EXERCISE DETAILS ▸ Output exactly the lines below, starting with the line that has "Switch to Full" and going on through the line that has "Given: Cancel the task preview dialog", both included, and no other lines.

Start of MATERIAL FOR THE TASK

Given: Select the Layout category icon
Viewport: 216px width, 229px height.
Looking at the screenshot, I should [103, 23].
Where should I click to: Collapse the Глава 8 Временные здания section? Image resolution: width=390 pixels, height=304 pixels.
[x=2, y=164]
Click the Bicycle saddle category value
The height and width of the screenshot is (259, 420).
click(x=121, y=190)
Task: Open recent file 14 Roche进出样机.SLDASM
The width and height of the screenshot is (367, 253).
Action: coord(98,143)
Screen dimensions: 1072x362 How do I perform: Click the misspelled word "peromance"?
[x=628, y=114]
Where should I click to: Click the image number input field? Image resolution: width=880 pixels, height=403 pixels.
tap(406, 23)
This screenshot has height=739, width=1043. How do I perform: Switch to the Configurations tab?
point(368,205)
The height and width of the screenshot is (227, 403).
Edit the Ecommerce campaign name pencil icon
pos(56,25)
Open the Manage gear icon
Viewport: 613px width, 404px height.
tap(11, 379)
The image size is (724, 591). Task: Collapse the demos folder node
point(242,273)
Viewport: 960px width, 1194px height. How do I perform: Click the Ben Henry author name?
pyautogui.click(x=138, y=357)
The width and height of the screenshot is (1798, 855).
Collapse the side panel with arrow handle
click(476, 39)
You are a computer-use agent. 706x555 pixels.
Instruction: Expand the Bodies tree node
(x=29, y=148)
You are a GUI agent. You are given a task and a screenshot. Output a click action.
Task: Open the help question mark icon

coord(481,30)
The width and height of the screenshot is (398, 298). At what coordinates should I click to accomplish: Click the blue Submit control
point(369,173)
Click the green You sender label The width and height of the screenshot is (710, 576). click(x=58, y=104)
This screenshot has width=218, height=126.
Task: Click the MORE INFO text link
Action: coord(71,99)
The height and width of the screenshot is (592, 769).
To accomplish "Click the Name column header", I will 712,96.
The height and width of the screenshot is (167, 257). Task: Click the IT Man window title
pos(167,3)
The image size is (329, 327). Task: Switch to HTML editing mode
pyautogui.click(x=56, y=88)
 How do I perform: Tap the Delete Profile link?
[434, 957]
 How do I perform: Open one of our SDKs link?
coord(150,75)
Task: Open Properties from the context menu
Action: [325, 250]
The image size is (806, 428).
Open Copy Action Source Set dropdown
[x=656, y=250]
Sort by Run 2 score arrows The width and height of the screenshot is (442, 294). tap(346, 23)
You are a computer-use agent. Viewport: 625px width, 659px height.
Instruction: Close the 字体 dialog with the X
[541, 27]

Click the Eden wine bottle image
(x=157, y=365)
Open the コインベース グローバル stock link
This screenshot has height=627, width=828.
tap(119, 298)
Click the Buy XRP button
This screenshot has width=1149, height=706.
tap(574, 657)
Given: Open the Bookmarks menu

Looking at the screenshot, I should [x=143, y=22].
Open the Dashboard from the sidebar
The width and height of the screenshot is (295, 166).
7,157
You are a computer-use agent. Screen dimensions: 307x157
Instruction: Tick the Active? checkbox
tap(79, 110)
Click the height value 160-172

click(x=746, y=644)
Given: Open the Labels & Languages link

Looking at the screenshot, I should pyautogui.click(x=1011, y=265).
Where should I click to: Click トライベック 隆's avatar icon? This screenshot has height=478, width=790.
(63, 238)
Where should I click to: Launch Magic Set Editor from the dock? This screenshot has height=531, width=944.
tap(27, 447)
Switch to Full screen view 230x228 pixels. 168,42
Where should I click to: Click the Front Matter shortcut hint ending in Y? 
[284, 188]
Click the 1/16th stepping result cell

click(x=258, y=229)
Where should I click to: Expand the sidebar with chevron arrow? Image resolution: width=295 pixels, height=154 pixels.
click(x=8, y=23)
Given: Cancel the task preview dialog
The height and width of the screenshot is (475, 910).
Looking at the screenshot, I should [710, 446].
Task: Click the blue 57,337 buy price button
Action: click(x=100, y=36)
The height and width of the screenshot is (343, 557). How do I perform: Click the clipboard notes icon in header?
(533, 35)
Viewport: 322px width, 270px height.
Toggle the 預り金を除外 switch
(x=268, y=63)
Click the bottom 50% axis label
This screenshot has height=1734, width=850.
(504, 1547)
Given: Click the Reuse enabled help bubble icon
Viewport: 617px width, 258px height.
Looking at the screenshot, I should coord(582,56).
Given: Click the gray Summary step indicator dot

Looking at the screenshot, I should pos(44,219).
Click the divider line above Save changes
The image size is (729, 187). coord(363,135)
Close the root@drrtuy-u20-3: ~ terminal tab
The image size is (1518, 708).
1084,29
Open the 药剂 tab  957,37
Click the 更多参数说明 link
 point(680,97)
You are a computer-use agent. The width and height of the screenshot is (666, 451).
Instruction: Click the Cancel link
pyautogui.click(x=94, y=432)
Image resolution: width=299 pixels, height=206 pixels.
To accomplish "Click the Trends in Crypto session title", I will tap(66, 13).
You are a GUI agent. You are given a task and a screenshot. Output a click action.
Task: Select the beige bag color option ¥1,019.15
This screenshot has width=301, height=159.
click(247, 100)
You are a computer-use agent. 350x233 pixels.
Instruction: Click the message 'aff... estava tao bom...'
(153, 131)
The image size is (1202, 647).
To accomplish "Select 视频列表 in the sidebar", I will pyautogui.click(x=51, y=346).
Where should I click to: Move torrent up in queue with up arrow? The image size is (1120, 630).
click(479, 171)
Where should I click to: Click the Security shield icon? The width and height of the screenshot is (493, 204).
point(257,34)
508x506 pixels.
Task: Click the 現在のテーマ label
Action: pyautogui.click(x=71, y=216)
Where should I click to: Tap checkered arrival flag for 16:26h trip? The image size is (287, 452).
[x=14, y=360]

End of MATERIAL FOR THE TASK

RESPONSE TO THE EXERCISE ▸
Switch to Full screen view 230x228 pixels. 168,42
Where should I click to: Click the Front Matter shortcut hint ending in Y? 
[284, 188]
Click the 1/16th stepping result cell

click(x=258, y=229)
Where should I click to: Expand the sidebar with chevron arrow? Image resolution: width=295 pixels, height=154 pixels.
click(x=8, y=23)
Given: Cancel the task preview dialog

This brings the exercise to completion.